== Data to use ==

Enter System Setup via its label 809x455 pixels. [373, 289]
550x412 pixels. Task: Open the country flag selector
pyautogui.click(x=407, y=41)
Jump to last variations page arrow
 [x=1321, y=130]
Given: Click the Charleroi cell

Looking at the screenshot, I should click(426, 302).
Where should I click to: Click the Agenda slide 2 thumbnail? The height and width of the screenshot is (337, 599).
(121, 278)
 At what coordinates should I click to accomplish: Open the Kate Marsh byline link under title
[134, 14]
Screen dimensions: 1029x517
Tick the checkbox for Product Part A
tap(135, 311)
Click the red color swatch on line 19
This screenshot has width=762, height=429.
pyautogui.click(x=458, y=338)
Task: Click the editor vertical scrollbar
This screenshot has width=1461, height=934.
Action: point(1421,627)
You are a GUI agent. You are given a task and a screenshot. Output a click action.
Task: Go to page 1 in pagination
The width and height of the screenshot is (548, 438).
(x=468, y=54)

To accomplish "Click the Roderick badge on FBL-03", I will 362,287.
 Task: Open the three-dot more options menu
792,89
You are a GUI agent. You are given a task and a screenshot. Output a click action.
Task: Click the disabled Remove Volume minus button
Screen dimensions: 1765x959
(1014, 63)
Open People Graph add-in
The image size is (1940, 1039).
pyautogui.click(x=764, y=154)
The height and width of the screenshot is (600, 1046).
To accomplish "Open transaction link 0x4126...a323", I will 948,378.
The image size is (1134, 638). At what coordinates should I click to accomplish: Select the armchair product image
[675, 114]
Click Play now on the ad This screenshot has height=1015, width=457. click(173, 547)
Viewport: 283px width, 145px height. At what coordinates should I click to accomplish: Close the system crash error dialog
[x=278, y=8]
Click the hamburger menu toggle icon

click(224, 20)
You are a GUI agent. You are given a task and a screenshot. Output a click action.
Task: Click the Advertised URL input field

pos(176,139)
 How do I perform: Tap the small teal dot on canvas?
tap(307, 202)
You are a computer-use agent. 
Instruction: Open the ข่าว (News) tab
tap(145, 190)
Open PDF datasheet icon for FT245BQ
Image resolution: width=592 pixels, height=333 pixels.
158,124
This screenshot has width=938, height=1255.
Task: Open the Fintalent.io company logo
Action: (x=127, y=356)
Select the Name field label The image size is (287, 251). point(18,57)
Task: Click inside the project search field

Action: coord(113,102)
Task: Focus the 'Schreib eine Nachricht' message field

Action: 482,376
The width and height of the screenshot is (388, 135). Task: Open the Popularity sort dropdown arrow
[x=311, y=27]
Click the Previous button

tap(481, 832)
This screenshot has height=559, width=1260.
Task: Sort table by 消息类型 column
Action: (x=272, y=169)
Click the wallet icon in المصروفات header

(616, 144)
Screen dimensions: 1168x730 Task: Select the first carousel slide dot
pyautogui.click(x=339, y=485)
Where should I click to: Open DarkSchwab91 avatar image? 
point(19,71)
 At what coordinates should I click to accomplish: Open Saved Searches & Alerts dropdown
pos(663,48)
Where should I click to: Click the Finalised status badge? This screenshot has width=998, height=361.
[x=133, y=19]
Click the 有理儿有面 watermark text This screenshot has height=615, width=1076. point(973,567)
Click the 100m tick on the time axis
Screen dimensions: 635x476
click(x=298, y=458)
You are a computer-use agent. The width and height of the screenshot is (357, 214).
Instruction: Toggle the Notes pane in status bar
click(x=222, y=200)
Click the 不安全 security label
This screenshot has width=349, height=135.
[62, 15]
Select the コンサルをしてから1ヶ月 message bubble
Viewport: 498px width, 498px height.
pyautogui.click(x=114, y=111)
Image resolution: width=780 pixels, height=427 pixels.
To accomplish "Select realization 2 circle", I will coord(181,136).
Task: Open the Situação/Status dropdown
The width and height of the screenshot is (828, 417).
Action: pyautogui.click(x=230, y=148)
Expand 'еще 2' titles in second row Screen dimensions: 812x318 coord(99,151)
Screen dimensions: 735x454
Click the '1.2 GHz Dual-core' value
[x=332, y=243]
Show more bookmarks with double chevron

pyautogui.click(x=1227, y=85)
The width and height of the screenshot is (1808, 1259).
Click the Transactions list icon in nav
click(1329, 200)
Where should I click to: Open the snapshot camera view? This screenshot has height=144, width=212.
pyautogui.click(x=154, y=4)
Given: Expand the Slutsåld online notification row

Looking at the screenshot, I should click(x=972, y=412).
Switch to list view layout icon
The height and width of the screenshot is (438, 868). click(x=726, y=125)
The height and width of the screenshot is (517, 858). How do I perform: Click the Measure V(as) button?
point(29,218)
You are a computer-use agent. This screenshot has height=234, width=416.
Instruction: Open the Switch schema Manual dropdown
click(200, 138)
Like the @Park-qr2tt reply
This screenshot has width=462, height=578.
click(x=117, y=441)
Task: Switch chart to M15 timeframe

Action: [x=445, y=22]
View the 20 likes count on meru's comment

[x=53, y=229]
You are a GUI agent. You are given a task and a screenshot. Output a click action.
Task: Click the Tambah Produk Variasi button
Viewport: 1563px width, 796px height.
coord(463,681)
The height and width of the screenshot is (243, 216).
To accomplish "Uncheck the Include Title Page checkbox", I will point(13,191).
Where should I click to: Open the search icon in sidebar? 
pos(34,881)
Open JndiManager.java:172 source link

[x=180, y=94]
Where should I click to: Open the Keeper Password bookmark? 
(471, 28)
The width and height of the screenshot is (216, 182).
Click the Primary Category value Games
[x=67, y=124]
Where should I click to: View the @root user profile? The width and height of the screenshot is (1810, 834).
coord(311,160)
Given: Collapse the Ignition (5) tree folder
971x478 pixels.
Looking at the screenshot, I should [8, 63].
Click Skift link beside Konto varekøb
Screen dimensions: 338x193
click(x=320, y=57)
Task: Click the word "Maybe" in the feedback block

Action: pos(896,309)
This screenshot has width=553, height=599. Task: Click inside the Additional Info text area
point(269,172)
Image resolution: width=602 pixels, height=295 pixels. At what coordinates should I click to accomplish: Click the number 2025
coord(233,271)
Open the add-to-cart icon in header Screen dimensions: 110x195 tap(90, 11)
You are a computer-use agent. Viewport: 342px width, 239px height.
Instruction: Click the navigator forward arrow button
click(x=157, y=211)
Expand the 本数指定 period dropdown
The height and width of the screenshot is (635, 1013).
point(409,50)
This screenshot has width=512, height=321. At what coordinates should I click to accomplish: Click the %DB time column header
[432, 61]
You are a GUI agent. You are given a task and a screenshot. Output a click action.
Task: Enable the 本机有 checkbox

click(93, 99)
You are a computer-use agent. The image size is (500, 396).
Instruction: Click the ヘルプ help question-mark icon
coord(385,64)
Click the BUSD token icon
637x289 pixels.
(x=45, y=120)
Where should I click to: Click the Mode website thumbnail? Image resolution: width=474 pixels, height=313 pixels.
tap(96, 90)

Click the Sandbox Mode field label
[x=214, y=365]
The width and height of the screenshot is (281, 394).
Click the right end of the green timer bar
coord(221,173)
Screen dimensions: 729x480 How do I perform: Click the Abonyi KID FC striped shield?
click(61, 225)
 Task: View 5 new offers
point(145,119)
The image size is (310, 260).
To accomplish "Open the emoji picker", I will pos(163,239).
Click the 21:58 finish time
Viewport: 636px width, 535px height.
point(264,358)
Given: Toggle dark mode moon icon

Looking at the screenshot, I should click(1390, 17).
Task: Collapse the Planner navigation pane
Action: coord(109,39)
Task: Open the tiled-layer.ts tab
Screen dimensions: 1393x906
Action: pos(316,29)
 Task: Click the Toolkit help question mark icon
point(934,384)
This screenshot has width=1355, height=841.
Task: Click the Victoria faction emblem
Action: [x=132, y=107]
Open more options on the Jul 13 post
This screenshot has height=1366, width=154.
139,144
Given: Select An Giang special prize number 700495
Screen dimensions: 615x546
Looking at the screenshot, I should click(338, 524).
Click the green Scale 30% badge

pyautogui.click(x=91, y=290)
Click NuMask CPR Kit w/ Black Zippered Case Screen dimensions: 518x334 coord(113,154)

== Problem ==
Rewrite the lines from the one containing "Where should I click to: Click the Mode" through the end of the entries as a numbered list, omitting blank lines.

== Answer for the task ==
1. Where should I click to: Click the Mode website thumbnail? Image resolution: width=474 pixels, height=313 pixels.
2. tap(96, 90)
3. Click the Sandbox Mode field label
4. [x=214, y=365]
5. The width and height of the screenshot is (281, 394).
6. Click the right end of the green timer bar
7. coord(221,173)
8. Screen dimensions: 729x480 How do I perform: Click the Abonyi KID FC striped shield?
9. click(61, 225)
10.  Task: View 5 new offers
11. point(145,119)
12. The image size is (310, 260).
13. To accomplish "Open the emoji picker", I will pos(163,239).
14. Click the 21:58 finish time
15. Viewport: 636px width, 535px height.
16. point(264,358)
17. Given: Toggle dark mode moon icon
18. Looking at the screenshot, I should click(1390, 17).
19. Task: Collapse the Planner navigation pane
20. Action: coord(109,39)
21. Task: Open the tiled-layer.ts tab
22. Screen dimensions: 1393x906
23. Action: pos(316,29)
24.  Task: Click the Toolkit help question mark icon
25. point(934,384)
26. This screenshot has width=1355, height=841.
27. Task: Click the Victoria faction emblem
28. Action: [x=132, y=107]
29. Open more options on the Jul 13 post
30. This screenshot has height=1366, width=154.
31. 139,144
32. Given: Select An Giang special prize number 700495
33. Screen dimensions: 615x546
34. Looking at the screenshot, I should click(338, 524).
35. Click the green Scale 30% badge
36. pyautogui.click(x=91, y=290)
37. Click NuMask CPR Kit w/ Black Zippered Case Screen dimensions: 518x334 coord(113,154)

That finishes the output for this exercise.